## [Exercise details]
Copy exactly. Begin with the line that contains "Expand the Cash From Op legend item" and stop after the last line of the records.

:: Given records ::

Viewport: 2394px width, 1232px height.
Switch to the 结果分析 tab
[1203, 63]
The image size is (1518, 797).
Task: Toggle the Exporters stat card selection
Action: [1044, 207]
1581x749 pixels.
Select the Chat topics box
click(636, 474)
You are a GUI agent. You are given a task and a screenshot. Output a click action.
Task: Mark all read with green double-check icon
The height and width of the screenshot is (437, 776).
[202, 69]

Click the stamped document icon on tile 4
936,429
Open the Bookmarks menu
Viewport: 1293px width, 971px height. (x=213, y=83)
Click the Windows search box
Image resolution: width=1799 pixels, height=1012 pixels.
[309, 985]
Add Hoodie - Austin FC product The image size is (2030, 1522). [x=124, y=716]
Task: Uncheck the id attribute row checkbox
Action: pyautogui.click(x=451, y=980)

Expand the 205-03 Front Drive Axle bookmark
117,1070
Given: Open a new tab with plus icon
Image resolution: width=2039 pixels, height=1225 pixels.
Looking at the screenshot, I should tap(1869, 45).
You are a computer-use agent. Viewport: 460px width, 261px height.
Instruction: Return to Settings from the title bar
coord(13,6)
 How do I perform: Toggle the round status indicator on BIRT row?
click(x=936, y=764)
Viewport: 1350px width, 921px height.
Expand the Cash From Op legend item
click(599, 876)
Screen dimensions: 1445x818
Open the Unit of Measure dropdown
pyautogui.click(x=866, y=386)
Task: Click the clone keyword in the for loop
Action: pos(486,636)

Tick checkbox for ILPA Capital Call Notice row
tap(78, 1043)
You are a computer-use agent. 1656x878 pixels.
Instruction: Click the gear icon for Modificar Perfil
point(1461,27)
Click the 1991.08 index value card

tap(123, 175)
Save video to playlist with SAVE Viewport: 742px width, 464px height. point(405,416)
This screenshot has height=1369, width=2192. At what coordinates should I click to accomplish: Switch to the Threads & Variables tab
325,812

:::

## [Expected answer]
Expand the Cash From Op legend item
click(599, 876)
Screen dimensions: 1445x818
Open the Unit of Measure dropdown
pyautogui.click(x=866, y=386)
Task: Click the clone keyword in the for loop
Action: pos(486,636)

Tick checkbox for ILPA Capital Call Notice row
tap(78, 1043)
You are a computer-use agent. 1656x878 pixels.
Instruction: Click the gear icon for Modificar Perfil
point(1461,27)
Click the 1991.08 index value card

tap(123, 175)
Save video to playlist with SAVE Viewport: 742px width, 464px height. point(405,416)
This screenshot has height=1369, width=2192. At what coordinates should I click to accomplish: Switch to the Threads & Variables tab
325,812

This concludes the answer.